Kimberly Foisy, MSN, RN, CMSRN, comes to BWFH from Northern Essex Community College where she served as an Assistant Professor. Prior to that, Foisy held teaching positions at MCPHS University and Salem State University and worked as an Education Specialist for Partners HealthCare. She began her career as a phlebotomist at North Shore Medical Center where she earning her nursing degree before turning to education. She still works per diem as a clinical nurse at Lahey Hospital.

Of her decision to join the team at BWFH, Foisy says, “Acute care is really where my heart is. Plus, BWFH is an academic community hospital setting, which is exactly what I was looking for.”

Foisy lives in Peabody with her husband and two children—a son aged 16 and a daughter aged 20. When she is not at work she says she enjoys dabbling in scrapbooking. “I’ve always been so nursing focused,” she says. “Now I am trying to find a hobby!”

Beth Waters, MSN, RN, CPEN, recently relocated from New Jersey to the Boston area. She comes to BWFH from the College of Saint Elizabeth where she was on the nursing faculty. At the same time, she also worked as a Nurse Manager in the Emergency Department at Atlantic Health System. “I was always very torn between education and clinical,” she says. “I love my clinical work. I really enjoy the patients. Patient care has always been very important to me.”

Here at BWFH she hopes to use her clinical experience to help the staff.
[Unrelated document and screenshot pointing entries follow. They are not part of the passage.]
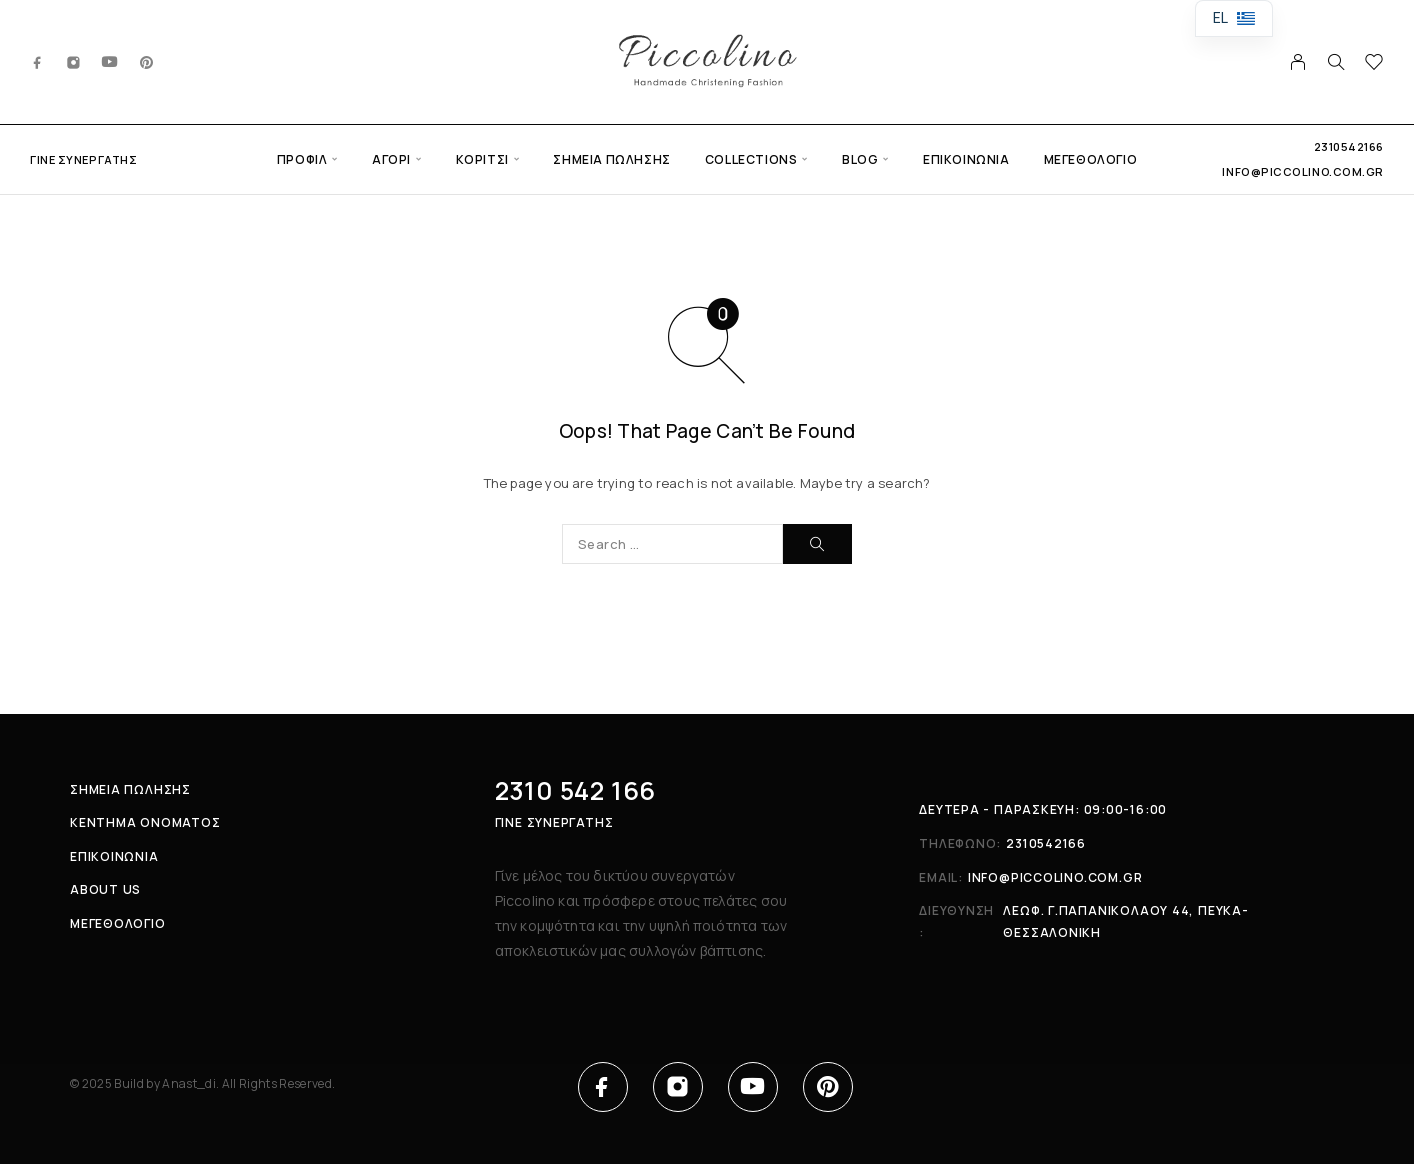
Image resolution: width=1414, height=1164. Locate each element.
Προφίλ (302, 159)
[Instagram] (74, 61)
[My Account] (1298, 62)
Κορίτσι (482, 159)
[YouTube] (110, 61)
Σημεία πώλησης (611, 159)
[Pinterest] (147, 61)
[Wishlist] (1374, 64)
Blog (860, 159)
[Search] (1336, 62)
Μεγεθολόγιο (1091, 159)
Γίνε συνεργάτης (83, 159)
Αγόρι (391, 159)
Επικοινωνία (966, 159)
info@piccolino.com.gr (1303, 171)
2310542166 (1349, 146)
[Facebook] (38, 61)
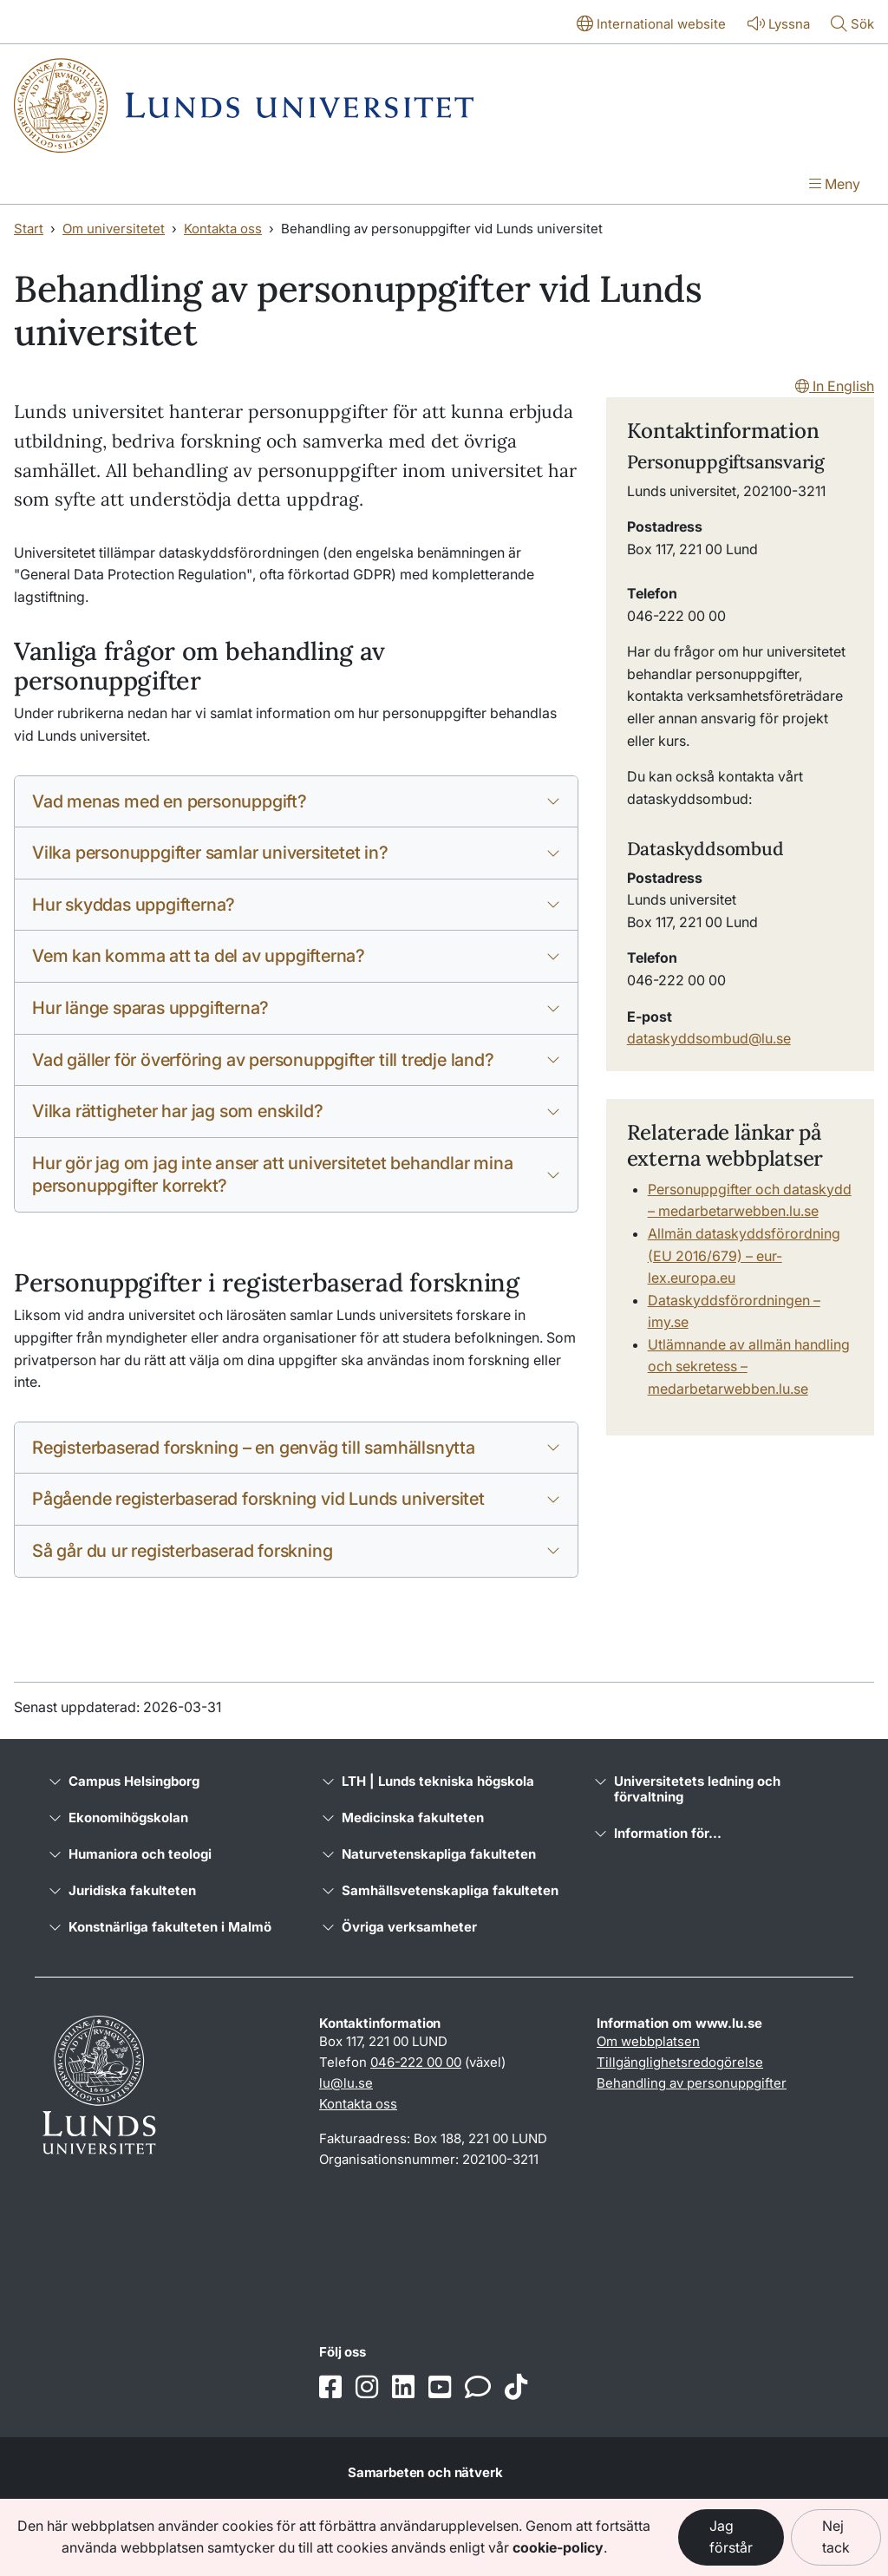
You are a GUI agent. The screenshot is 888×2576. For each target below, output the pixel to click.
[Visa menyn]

She explains, “I enjoy teaching nurses the right way to do things. It excites me to give them the tools they need for success.”

While she’s been an educator and clinical nurse, perhaps her most important role is that of grandma. In fact, that is the reason she relocated to the Boston area. “My children are grown and I have an 18-month-old grandson and a new grandbaby and I want to be here for them,” she says. She also enjoys walking, hiking, knitting and baking from scratch.